CARTA DE BRAGA – POR CÁ NÃO SE ALUGAM VIDAS! – por ANTÓNIO OLIVEIRA

Há uns dias atrás abri um jornal em castelhano – já há muito que vou procurando notícias noutros lugares onde não haja a síndrome de Sócrates nem reine o Tecnosilêncio, para citar Carlos Esperança (Estátua de Sal, 15 Dezembro) – e descobri a existência de uma nova forma de arrebanhar algum para as necessidades imediatas.

Uma proposta tão simples como isto – “Aluga a tua vida pela internet, para pagares o aluguer da tua casa” – referindo uma plataforma online com um vídeo promocional de título um pouco preocupante, “Aluga uma vida ou põe a tua em aluguer e não te conformes com a experiência”.

O texto dizia que se podia vestir a pele de um pastor gastando pouco mais de trezentos por um par de dias, alugar uma família para fingir um Natal ou alugar mesmo a própria vida se houver uma proposta interessante, para poder pagar a renda de casa.

Acabei de ler o artigo (não vi o tal vídeo!) e o texto baseava-se no fingimento e na simulação, que o autor considerava como os comportamentos obscuros que globalização e redes sociais alimentam e multiplicam.

Penso ser aquela uma hipótese com diminutas possibilidades de concretização pelo panorama de tão parcos proventos deste país, onde o risco de pobreza baixou para quase toda a gente menos para os desempregados, como afirma o último Inquérito às Condições de Vida e Rendimento divulgado pelo INE.

O Inquérito também mostra, a quem o souber ler, que a desigualdade por estas terras tem proporções dramáticas (este termo é meu!) e se evitam gastos sociais em benefício de quem vive dificilmente e mal, por se lesarem algumas áreas que poderiam ajudar a sair da crise como saúde, educação e serviços sociais, pelas transferências feitas para outras entidades, algumas com escândalo mediático.
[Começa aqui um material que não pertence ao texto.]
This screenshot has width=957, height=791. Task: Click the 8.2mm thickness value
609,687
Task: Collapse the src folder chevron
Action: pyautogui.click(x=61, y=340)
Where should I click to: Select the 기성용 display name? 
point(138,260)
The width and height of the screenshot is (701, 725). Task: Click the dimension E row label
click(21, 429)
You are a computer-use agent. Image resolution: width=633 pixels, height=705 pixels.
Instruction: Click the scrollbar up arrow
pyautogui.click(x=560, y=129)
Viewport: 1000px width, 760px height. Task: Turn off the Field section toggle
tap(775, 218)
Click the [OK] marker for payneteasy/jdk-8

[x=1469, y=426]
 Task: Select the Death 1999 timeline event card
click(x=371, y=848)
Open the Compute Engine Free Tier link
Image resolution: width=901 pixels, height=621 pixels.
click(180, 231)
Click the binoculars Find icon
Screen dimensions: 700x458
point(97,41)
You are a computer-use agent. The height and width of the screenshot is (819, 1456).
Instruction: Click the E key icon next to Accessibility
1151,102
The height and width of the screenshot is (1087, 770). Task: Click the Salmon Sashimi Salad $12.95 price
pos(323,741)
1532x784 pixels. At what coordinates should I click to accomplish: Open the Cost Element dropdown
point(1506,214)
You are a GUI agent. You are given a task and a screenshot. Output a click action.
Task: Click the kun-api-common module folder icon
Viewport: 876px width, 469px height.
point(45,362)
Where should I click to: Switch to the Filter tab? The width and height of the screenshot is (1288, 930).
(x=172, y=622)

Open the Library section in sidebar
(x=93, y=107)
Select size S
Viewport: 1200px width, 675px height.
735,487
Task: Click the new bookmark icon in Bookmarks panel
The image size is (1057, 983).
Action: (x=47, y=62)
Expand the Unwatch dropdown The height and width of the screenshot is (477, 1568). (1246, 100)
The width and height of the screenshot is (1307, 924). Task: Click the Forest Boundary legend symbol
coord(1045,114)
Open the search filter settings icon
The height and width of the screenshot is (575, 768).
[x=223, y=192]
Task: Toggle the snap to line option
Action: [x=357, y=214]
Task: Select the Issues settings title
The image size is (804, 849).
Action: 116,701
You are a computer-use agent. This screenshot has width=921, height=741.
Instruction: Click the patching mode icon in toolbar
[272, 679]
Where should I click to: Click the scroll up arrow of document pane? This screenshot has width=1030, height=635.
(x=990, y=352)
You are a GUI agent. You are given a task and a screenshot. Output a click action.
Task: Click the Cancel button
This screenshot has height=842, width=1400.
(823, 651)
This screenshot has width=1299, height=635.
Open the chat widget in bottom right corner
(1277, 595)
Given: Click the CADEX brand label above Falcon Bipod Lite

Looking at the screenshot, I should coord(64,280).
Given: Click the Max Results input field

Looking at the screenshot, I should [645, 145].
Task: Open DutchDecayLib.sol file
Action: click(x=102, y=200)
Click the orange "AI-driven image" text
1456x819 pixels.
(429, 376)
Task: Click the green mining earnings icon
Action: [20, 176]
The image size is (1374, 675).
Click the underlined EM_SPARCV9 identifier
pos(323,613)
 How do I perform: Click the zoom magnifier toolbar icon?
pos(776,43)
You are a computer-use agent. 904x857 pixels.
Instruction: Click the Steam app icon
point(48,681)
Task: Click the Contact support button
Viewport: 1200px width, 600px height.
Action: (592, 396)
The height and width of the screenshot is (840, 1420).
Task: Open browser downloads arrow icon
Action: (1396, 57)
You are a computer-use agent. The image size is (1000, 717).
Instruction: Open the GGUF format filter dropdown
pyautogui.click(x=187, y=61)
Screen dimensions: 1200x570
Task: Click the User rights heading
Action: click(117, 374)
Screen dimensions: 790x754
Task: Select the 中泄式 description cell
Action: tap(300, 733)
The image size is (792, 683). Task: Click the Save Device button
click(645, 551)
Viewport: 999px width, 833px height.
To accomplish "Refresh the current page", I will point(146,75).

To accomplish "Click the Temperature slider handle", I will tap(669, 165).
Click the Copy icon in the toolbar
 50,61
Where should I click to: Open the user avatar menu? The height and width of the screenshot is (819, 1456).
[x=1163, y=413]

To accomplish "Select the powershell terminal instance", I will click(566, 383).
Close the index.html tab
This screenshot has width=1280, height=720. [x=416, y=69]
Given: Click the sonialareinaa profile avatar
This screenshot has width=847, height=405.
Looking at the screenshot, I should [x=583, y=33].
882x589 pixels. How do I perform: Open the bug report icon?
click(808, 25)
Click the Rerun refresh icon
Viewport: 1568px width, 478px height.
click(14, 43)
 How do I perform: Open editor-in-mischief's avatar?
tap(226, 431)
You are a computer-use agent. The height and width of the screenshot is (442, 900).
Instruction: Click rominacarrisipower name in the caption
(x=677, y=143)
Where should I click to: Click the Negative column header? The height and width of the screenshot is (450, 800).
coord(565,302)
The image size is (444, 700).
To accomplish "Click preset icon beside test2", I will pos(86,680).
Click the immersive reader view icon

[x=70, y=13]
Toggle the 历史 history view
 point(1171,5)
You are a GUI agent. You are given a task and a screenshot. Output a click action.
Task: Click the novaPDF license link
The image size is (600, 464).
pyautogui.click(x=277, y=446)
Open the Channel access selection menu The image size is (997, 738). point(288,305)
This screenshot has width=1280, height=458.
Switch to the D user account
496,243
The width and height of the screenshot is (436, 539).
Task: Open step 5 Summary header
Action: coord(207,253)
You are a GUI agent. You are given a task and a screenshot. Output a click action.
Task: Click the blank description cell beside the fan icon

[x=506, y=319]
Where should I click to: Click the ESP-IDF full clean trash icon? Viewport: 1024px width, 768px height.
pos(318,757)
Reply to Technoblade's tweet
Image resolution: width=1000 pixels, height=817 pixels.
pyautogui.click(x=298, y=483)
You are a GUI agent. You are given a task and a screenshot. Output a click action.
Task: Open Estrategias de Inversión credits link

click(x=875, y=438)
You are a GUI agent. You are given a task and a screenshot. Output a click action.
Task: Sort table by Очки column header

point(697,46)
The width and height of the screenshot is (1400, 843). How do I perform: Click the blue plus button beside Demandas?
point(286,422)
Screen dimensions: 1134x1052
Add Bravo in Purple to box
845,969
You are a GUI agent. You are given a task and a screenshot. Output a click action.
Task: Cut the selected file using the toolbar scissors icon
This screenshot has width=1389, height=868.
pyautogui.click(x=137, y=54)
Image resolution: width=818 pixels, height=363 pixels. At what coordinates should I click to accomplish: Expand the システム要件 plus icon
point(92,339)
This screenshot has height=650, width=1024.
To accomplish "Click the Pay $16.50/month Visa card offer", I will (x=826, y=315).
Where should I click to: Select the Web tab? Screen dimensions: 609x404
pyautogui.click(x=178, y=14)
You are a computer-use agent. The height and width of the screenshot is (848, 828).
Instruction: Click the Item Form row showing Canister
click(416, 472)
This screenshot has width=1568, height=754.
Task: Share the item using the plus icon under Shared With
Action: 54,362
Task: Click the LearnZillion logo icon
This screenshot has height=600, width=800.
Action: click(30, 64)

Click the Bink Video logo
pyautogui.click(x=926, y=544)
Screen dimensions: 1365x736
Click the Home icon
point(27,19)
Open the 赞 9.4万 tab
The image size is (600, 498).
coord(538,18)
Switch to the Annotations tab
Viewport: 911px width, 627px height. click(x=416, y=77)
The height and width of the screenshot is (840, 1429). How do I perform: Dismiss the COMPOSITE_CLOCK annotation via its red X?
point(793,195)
Por estas razões, também não acredito que num país onde a quebra do índice de pobreza é constante desde 2004, os deserdados da vida tenham propostas interessantes para oferecer a endinheirados com estômago capaz para viver em zonas onde imperam conceitos como “intensidade laboral muito reduzida” ou “privação material”, todas num país onde um pouco mais de 23% da população está e sobrevive em situação de pobreza e exclusão.

Neste mesmo país do Tecnosilêncio, a enorme tragicomédia com que os ecrãs estão a mascarar e a transformar a vida de todos os dias, já é cada vez mais difícil distinguir e separar a verdade da ficção, isto sem entrar nos domínios da pós-verdade, agora tão do agrado de muitos políticos em praças diversas.

Por cá não haverá vidas para alugar, mas talvez haja para empenhar!

António M. Oliveira

Não respeito as normas que o Acordo Ortográfico me quer impor

2 Comments

  1. Basta referir-se o avolumar da pobreza que atinge um número imenso – e em crescendo – de portugueses- mais de dois milhões – para agradecer-se convictamente a quem os escreve de Braga.CLV

  2. Oh, António, que bem saber lê-lo…Ironicamente, à vezes , precisamos de ler as opiniões e reflexões sábias, para ratificar o que pensamos e sentimos!Na verdade, os media servem-se de nós e servem-nos à mesa, doses maciças do que querem que comamos…Triste realidade!!!Detesto o derrotismo, mas enoja-me a total ausência de princípios,,,Quo vadis?
    Obrigada pela lucidez das suas palavras!!!!Abraço, meu amigo!!